Le Honduras entre cauchemar et résistance populaire

Giorgio Trucchi / Rel-UITA

Au matin du 28 juin 2009, le Honduras se réveilla avec l’espoir de pouvoir exercer son droit légitime de décider de son futur, mais c’est quelque chose que ni l’oligarchie nationale, ni les militaires - les deux étant soumis aux secteurs les plus conservateurs de la politique des Etats-Unis - ne pouvaient permettre. En effet, le président d’alors, Manuel Zelaya avait « osé » organiser une consultation populaire pour que la population décide si on pouvait mettre une 4ième urne aux prochaines élections en vue de réformes constitutionnelles.

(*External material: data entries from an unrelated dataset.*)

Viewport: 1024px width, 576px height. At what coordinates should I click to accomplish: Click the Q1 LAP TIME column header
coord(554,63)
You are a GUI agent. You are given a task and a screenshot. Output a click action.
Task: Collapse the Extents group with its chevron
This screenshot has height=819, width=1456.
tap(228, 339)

Ce fut suffisant pour qu’à l’aube du 28 juin un fort contingent militaire donne l’assaut à sa maison, le sorte en pyjama, le déporte au Costa Rica après une escale à la base militaire des Etats-Unis de Palmarola.

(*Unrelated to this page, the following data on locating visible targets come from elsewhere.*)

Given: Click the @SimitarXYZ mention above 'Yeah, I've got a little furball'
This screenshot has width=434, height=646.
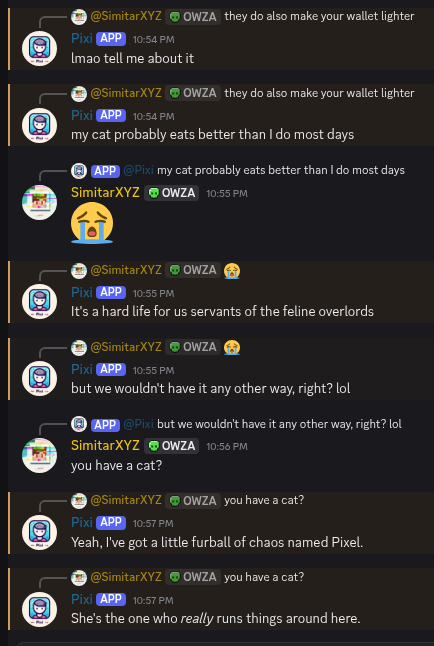Looking at the screenshot, I should point(126,500).
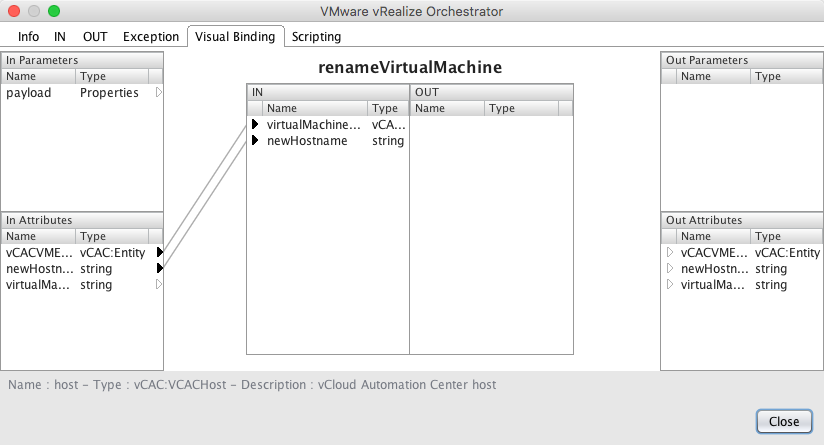This screenshot has height=445, width=824.
Task: Select the newHostname row in IN table
Action: coord(307,141)
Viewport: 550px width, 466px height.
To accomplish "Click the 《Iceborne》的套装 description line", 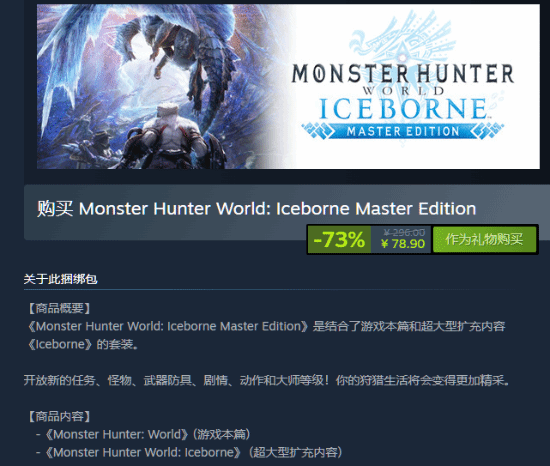I will 83,344.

La rupture de l’ordre constitutionnel ne fut pas seulement le début d’une crise institutionnelle profonde qui n’a toujours pas été surmontée et qui a abouti à un approfondissement des politiques néolibérales de saccages des biens communs, a rendu impossible quelconque alliance internationale un peu progressiste et a réprimé les mouvements syndicaux et populaires.

Une décade perdue

Le Honduras s’est converti en laboratoire de futurs « coups d’Etat institutionnels » et devint de nouveau la tête de pont des intérêts géopolitiques et militaires des Etats-Unis dans la région centraméricaine. Le processus de militarisation du territoire et de la sécurité publique, impulsé par les gouvernements héritiers du coup d’Etat, accompagne le contrôle absolu des pouvoirs de l’Etat, la répression et l’approfondissement de la criminalisation des protestations. La crise des droits humains et la recrudescence de la corruption, la violence et l’impunité ont laissé un bilan sans précédent de morts, de blessés, de prisonniers et d’exilés.

Résistance populaire

Malgré une telle répression, le peuple hondurien a eu la fermeté et l’obstination de poursuivre la lutte contre l’imposition d’un modèle concentrant le pouvoir et la richesse entre quelques mains et appauvrissant l’immense majorité de la population. 10 années après ces tragiques évènements, il continue à descendre dans les rues et à lutter contre les privatisations, la précarisation du travail, le saccage des territoires et des biens communs. Il exige la fin d’un pouvoir illégal, résultat d’une fraude électorale et il résiste à la répression.10 années après le coup d’Etat, le Honduras est exsangue et vit un processus accéléré de perte des droits et de violation des droits humains. L’impunité est absolue et la militarisation du pays est financée par la dette publique. Le régime a l’appui politique et militaire du gouvernement des Etats-Unis. Le dirigent syndicaliste Carlos H. Reyes dit : « Nous vivons un processus historique où les Etats-Unis ont repositionné le Honduras comme gendarme de l’espace centraméricain. C’est une honte de voir comment ils ont avalisé la fraude électorale de 2017 et comment ils continuent à soutenir cette dictature corrompue. Devant la brutale répression des derniers jours et la criminalisation du mouvement en défense de la santé et de l’éducation publique, le futur du Honduras est très incertain… »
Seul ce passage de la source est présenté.